I’ve had something on my mind for a long time that greatly bothers me: the multiplication table. This is because I think that education should be fun — full stop. Memorizing the multiplication table is *not* fun. But more than that, I believe they are the source of most people’s hatred of math. At the same time, I’ve long thought that one should probably know them. And that created a conflict in me because I thought that it was really only possible to know them by memorizing them. But the other day it occurred to be what hogwash that is.

To begin with, I’m really good at math. Yet I’m pretty flaky on the multiplication table. I remember in the sixth grade, I had this teacher who seemed more like a drill sergeant. And he used to do this thing where he would go desk by desk asking each student one question, “Seven times eight?” He went sequentially through the table *and* the desks, so I always calculated which question I would get so I could figure it out and say it the moment he asked me. In that case, there was clearly some mathematics education going on for me, but it had nothing to do with the multiplication table.

The rationale for knowing your multiplication table is that if you know them, then you can do things like multiply and divide arbitrarily large numbers. But if that’s true, why were we taught the table from 1 through 12? It should have been 1 through 9, right? You can calculate 11×12 — you don’t need to memorize that it is 132. And I think the reason for it is that it was a way to fill the curriculum. It didn’t take long enough to force the students to learn up to 9×9, so they went up to 12.

And as you get into higher math, you don’t even much deal with numbers. And for people like me who are naturals at math, it never is about numbers but rather elaborate games you make up. You think about things like the way the nines go down by one as you go up the table, and elevens go in the opposite direction. If you are lucky, you get introduced to octal and start seeing numbers in a whole new way. But you are unlikely to ever play with numbers if they are forced on you in the same way that the ordering of the alphabet is. (I am still quite fuzzy about which letters go before others without the help of the song.)

Multiplication is just a matter of counting. I have never memorized what 6×7 is. Instead, I know that 6×6 is 36, and so I know 6×7 must be 6 more than that, which is 36+6, which is 42. I don’t find this fun, but I did think it was a nifty trick when I was a kid — one I was never taught. And I fear that many if not most children memorize their multiplication table without having a profound sense that all they are doing is counting. That’s sad.

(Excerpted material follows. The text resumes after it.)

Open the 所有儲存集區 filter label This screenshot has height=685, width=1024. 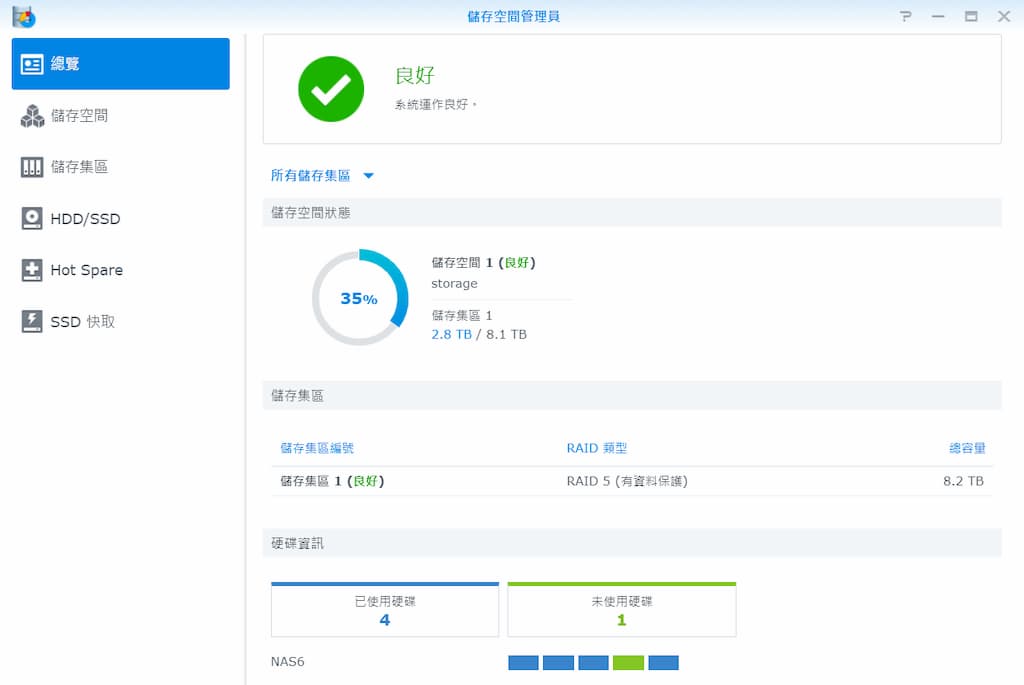pyautogui.click(x=310, y=176)
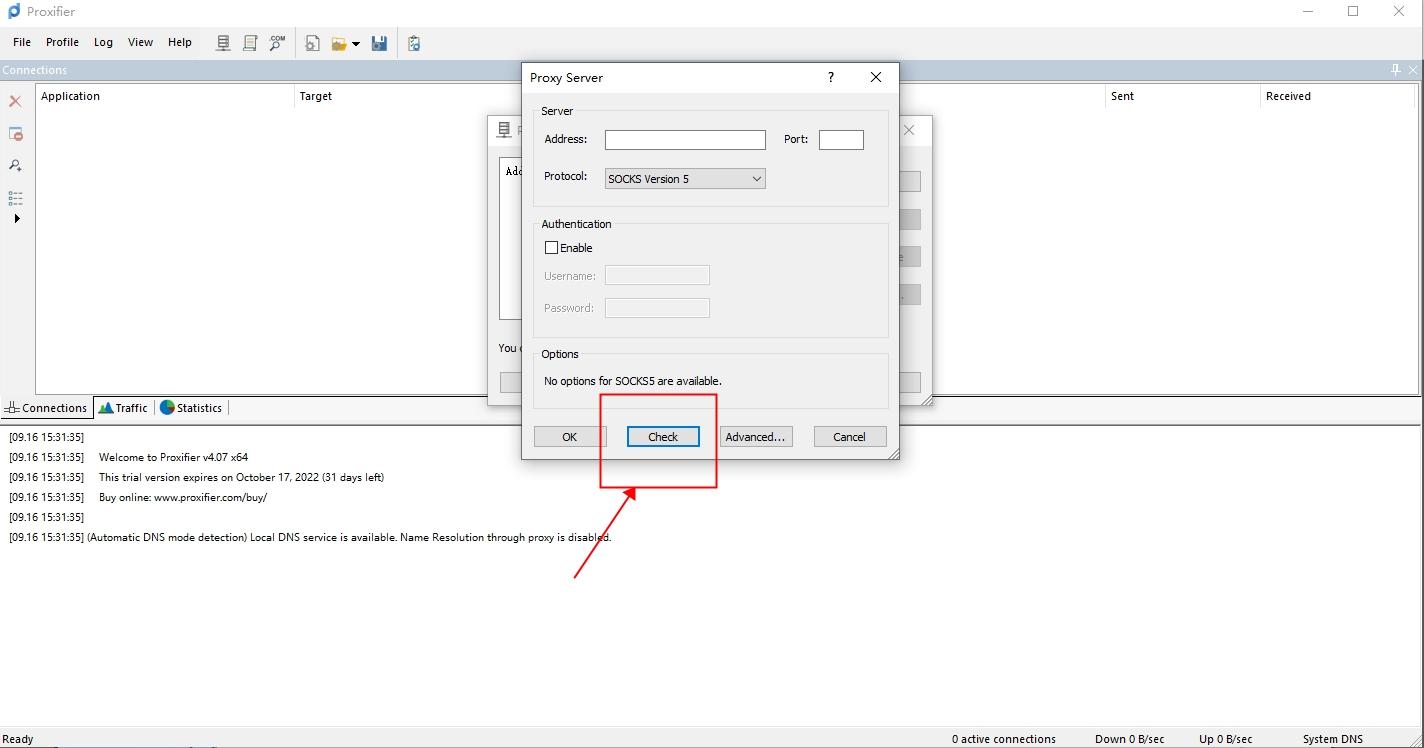The width and height of the screenshot is (1424, 748).
Task: Open Proxification Rules toolbar icon
Action: [250, 43]
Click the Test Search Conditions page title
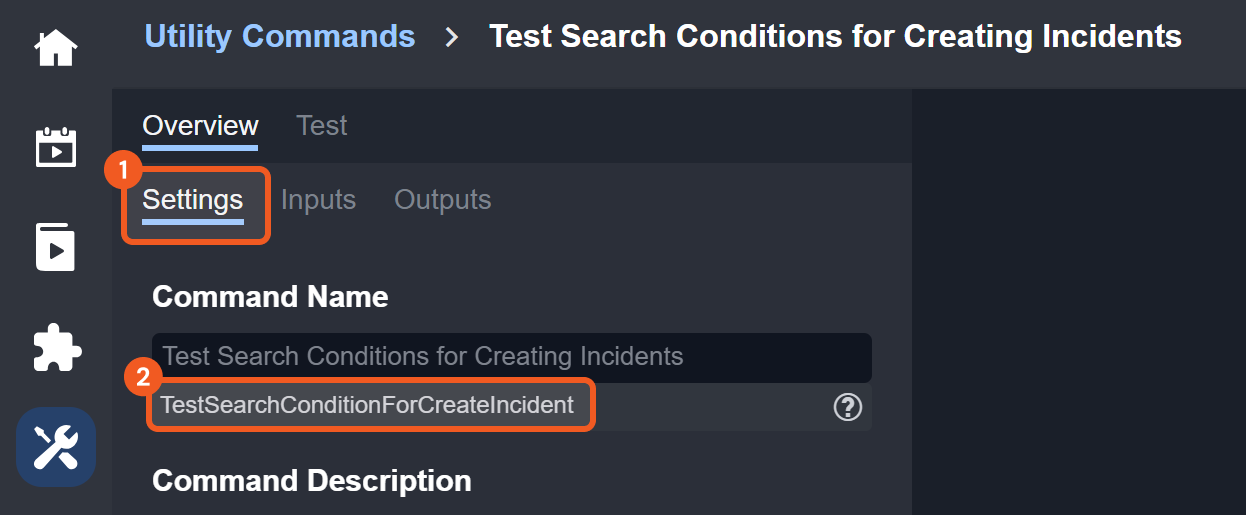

As everyone should know, math is extremely abstract. That’s why I say it is the closest thing to theology, and certainly it is the closest I ever get to God. But the mindless memorization of the multiplication table is not just boring. For many students, it turns math into alchemy. Sure, it’s abstract. But much more, it is mysterious in the same way God is: unknowable. And why even try?

There is no need for children to learn the multiplication table. I have a simple proof:

- What is 9×9?
- 9×9 = 9+9+9+9+9+9+9+9+9.
- QED.

Math is not my best subject. I had trouble learning factoring in high school. And you can’t do algebra without that core mechanic. So I had to drop and repeat algebra as a sophomore. I liked geometry. I should say, it came easily for me. Things usually do, and I get frustrated and quit when they don’t. Geometry was similar to the symbolic logic class I took in college. By the time I got around to addressing the required math for my degree program I had was 26, so I had to take a remedial algebra class that didn’t count as a math credit. And the teacher used a system for factoring I hadn’t been taught before. And it was so easy. I took the course for the math 1 credit the next semester, which was summer semester. It started at 7:40 am, and I lived on the other end of the city from ASU. So that didn’t help. I think I got a B- in that. I do remember before an exam the instructor asked if there was anything anyone wanted to review first. I asked him to go over changing log base. He said that wasn’t on the test. And it was. To be fair, it might be the case that you could solve that problem without it and I just didn’t know how. My other math credit was a statistics class. I actually use that in my work sometimes. Apart from that I don’t use or remember any algebra I hadn’t learned by middle school. All this is what prevented me from pursuing a career in engineering.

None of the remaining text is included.